The book is now open! Welcome to my dream world where all my dark secrets and madness are revealed...

Thursday, October 27, 2005

The Realiy of Dreams

Is our normal waking lives a dream? Is the real world so distorted in our eyes it is actually an illusion? Are we all part of this great illusion? Am I awake? Are you awake? Am I in a dream adding this post to this Blog???

Read the following Taoist tale, written well over two thousand years ago, which illustrates the paradoxical nature of dream and waking realities:

There was a man of Cheng who killed a deer and, fearing someone might find it, hid it in a ditch until he was ready to go home. But when he came back later he could not find the animal. He concluded he must have been dreaming.

A passer-by heard him muttering to himself about the affair and, acting upon what he heard, found the deer. When he returned home he told his wife: “Just now a woodcutter dreamed he had caught a deer, but did not know where it was. Now I have found it. His dream was a true one.”

“Isn’t it rather that you dreamed you saw a wood-cutter catch the deer? Since you have really got the deer, isn’t it your dream that was true?”

“All I know is that I have got it. What do I care which of us was dreaming?”

When the woodcutter got home he had a true dream of the place where he had hidden the deer, and of the man who found it. Next morning, guided by his dream, he confronted the man and then went to law to contest his right to the deer.
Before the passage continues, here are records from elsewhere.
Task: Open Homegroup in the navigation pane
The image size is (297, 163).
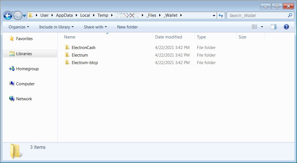Action: pyautogui.click(x=27, y=69)
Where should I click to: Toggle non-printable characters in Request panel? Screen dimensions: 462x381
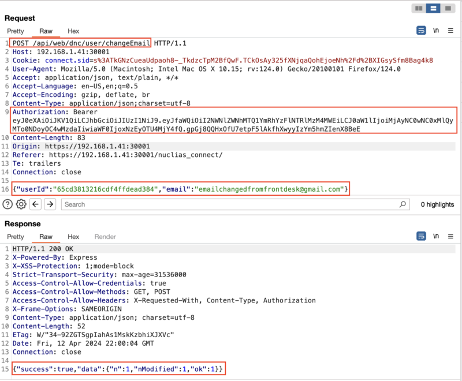[437, 31]
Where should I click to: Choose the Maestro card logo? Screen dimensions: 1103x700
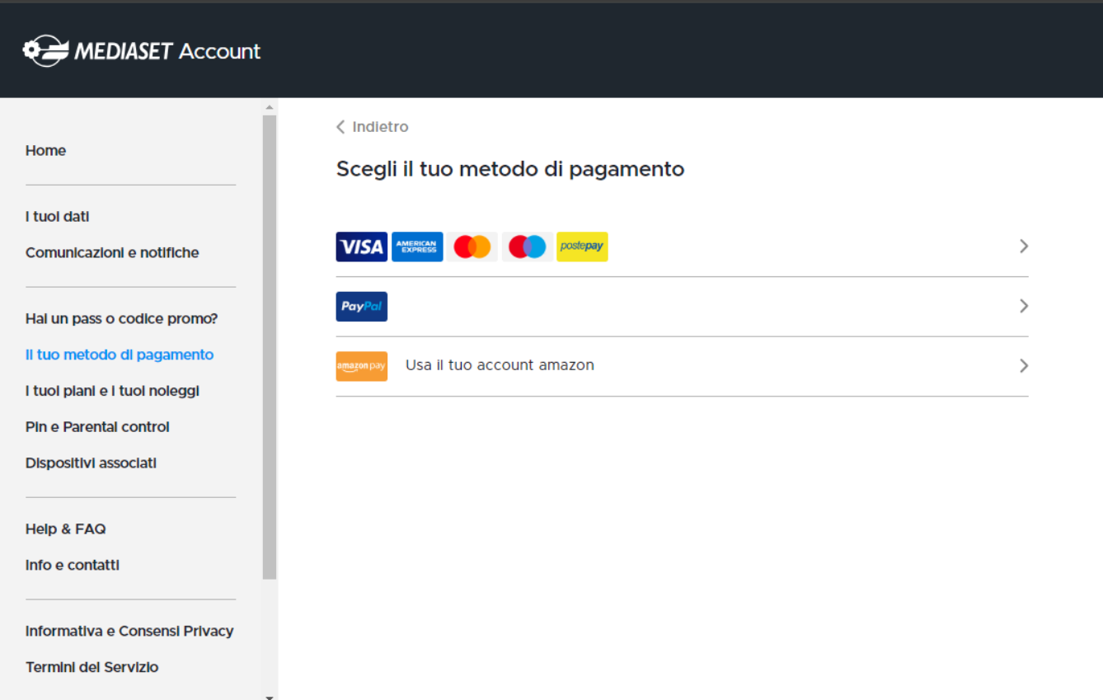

The Justice said: “If in the first place you really caught the deer, you are wrong to say that you were dreaming. If you really were dreaming, then you are wrong to say it actually happened. The other man contests your right to it. His wife says that he recognises it in his dream as another man’s deer, yet denies the existence of the man who caught it. All I know is that we have a deer, so I suggest you divide it between you.”

When reported to the Lord of Cheng, he commented: “Alas! Is the Justice dreaming he has divided someone’s deer?”

The Prime Minister was consulted, who said: “ It is beyond me to distinguish dreaming from non-dreaming. Only the Yellow Emperor or Confucius could have told you and they are dead. For the present we may as well trust the decision of the Justice.”